Reproduce word for word every line of the records from the line containing "You are a GUI" through the end of the records, inclusive, and leave the pictures out.

------------------------------------------------

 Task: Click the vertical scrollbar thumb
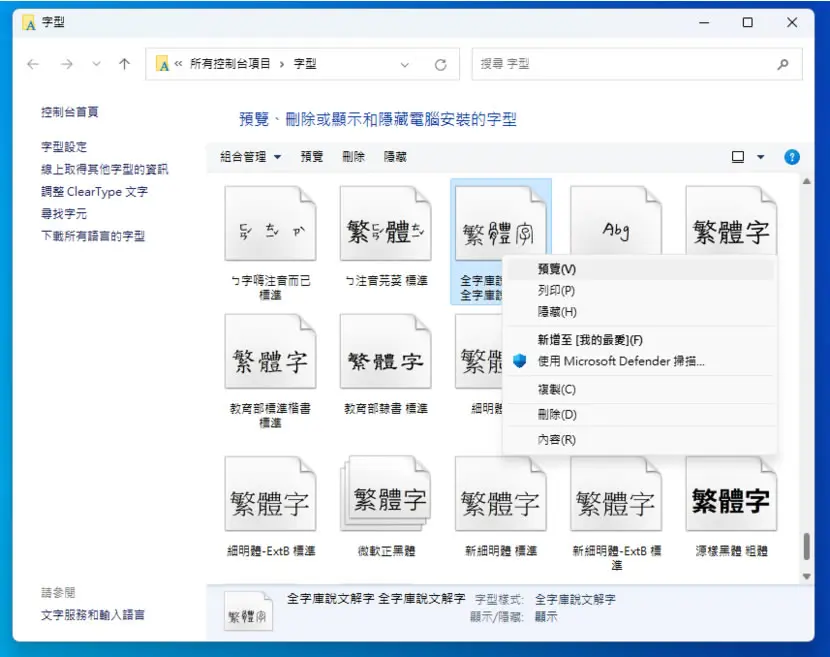(x=806, y=546)
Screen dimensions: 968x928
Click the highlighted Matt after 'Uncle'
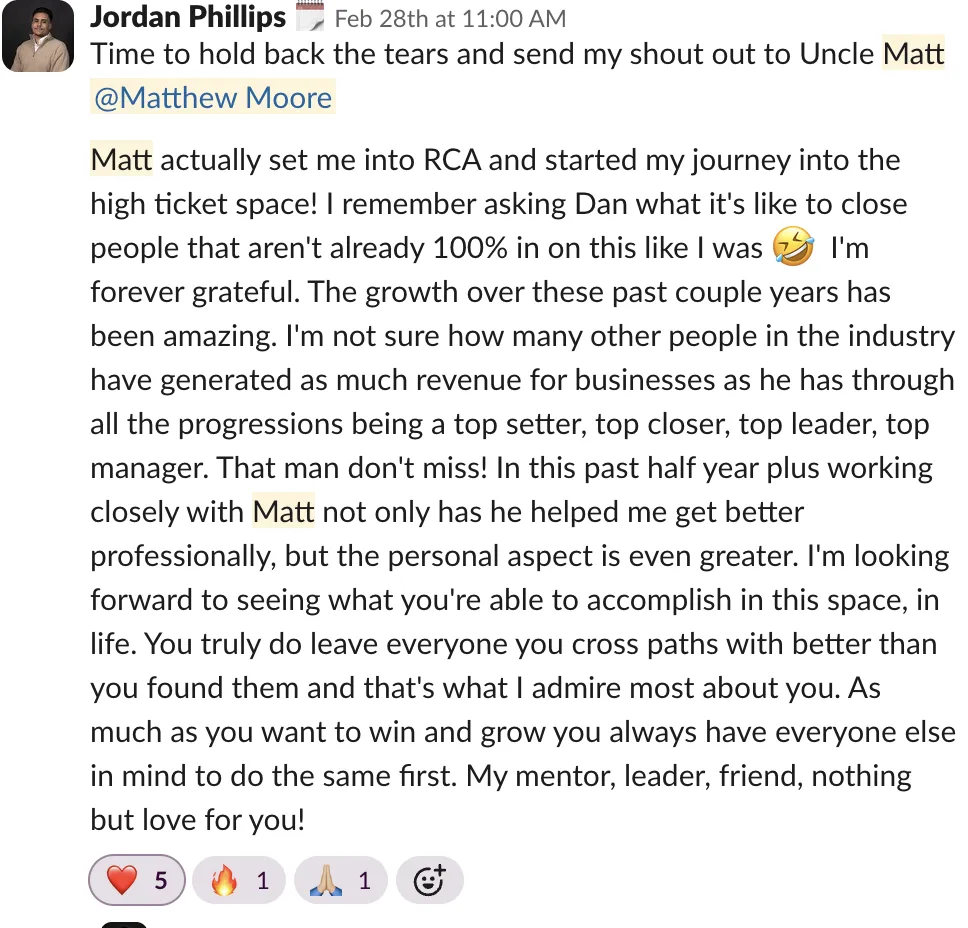[914, 54]
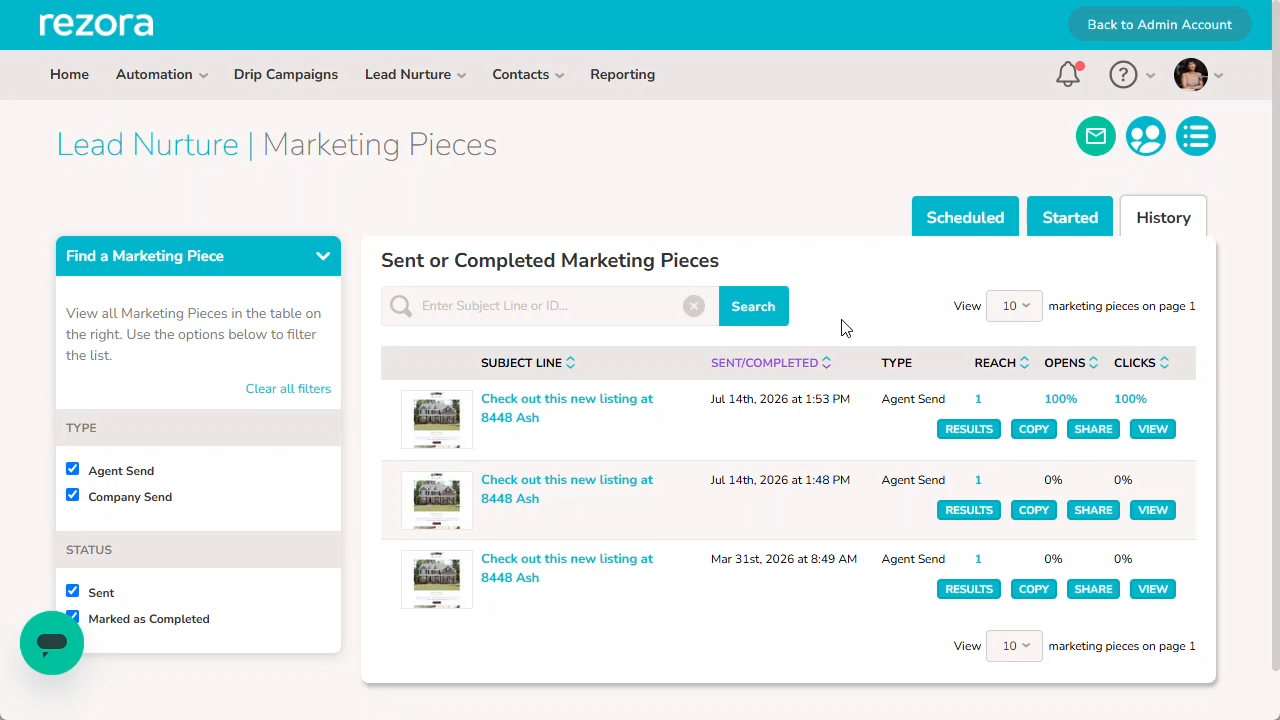Open the help question mark icon

tap(1123, 74)
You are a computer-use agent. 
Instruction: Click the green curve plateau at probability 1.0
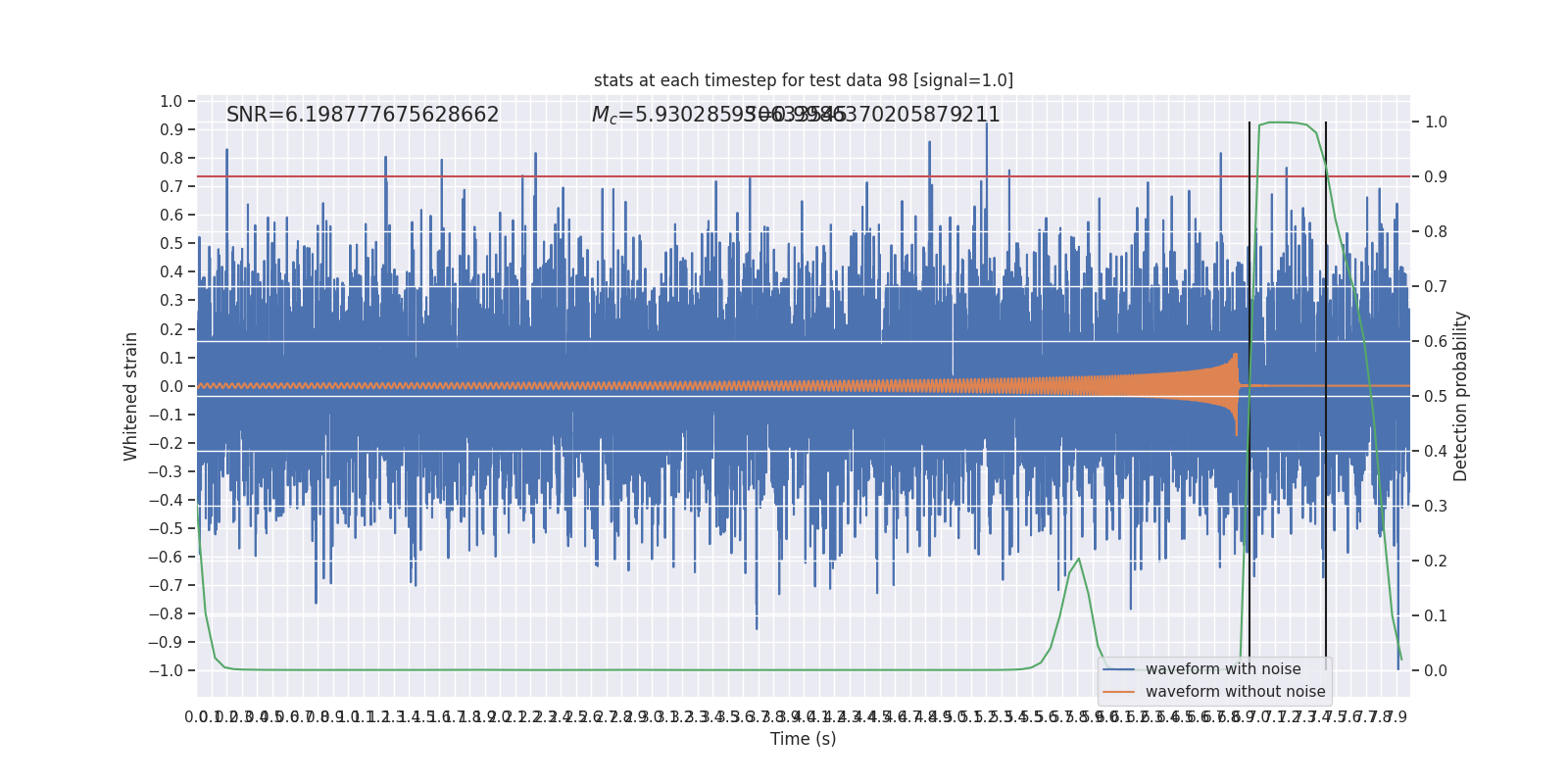pos(1282,122)
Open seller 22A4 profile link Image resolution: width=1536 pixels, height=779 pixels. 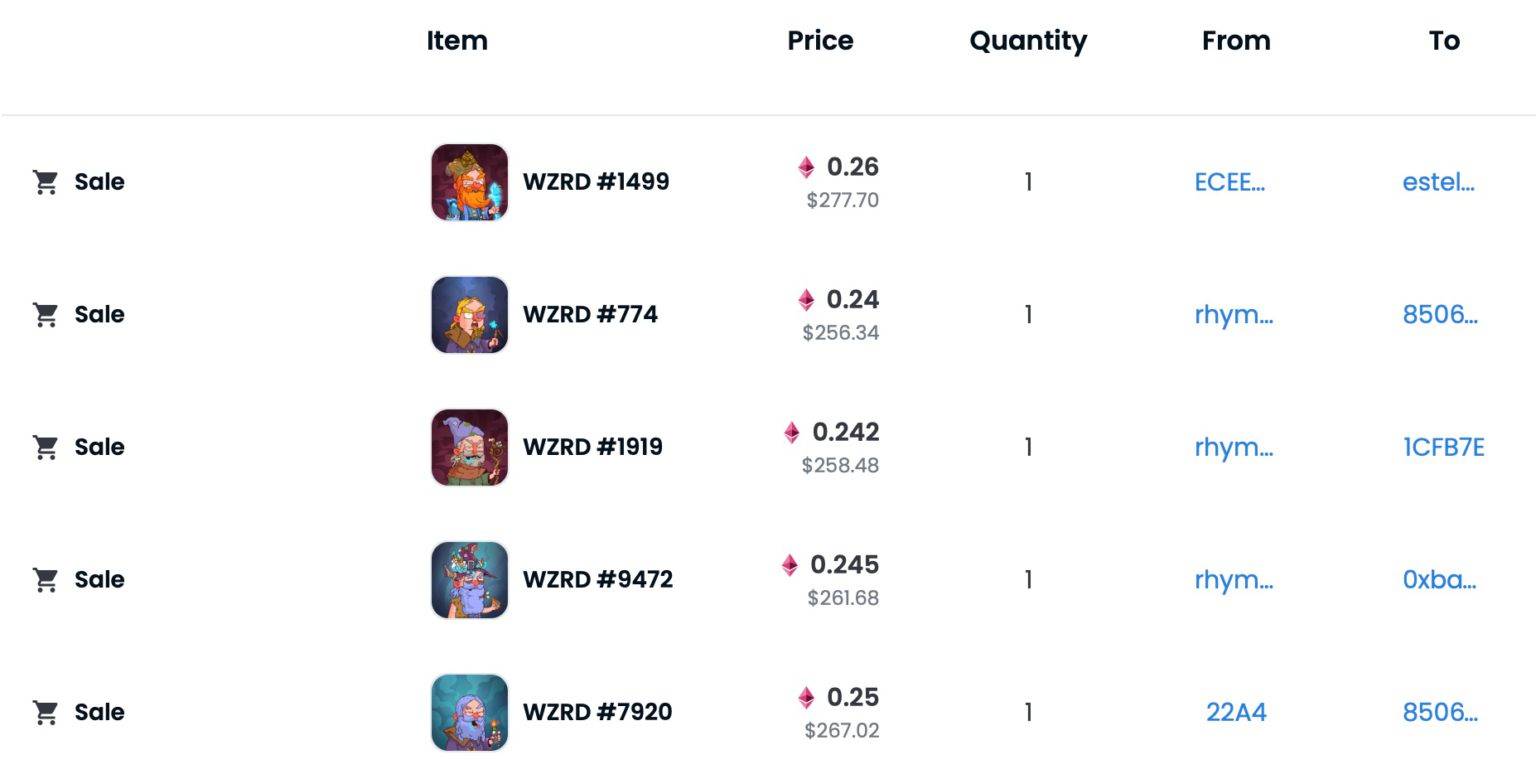tap(1236, 712)
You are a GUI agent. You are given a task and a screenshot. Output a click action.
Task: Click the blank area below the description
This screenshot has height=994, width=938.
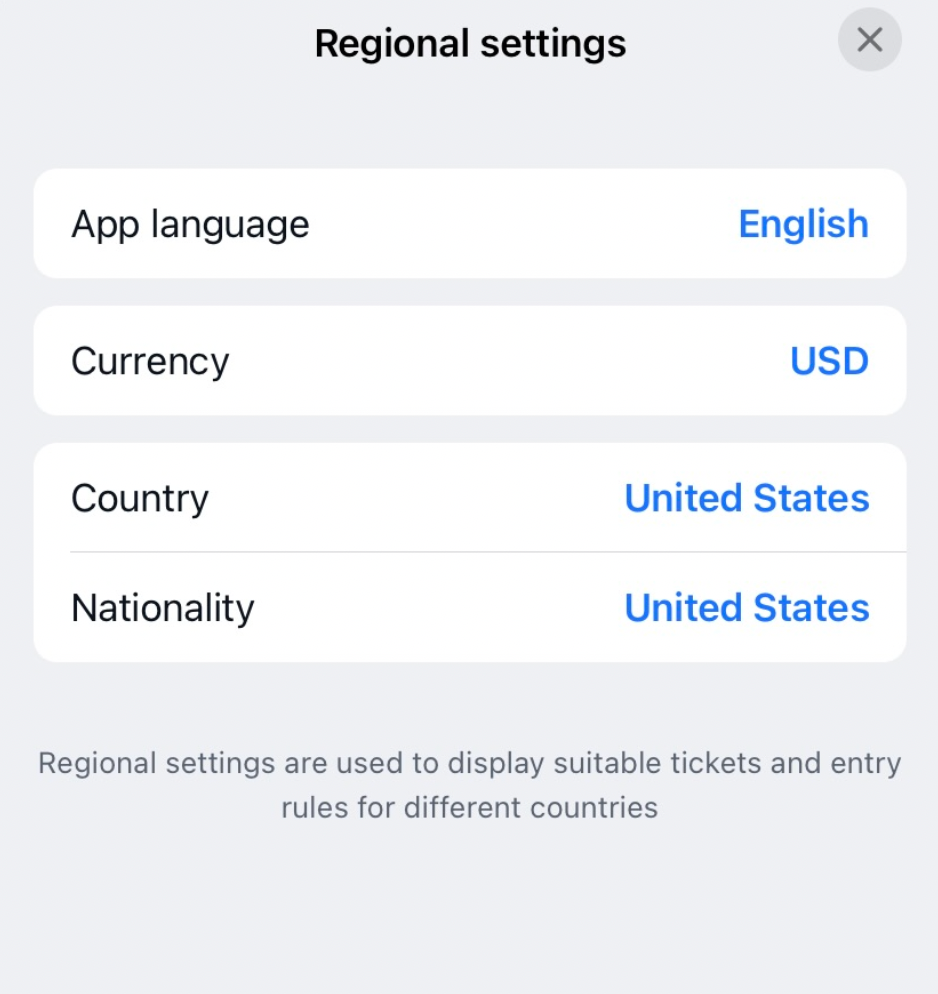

------------------------------------------------

Task output:
You are a GUI agent. You are given a task and a screenshot. Output a click action.
Task: Click the blank area below the description
This screenshot has height=994, width=938.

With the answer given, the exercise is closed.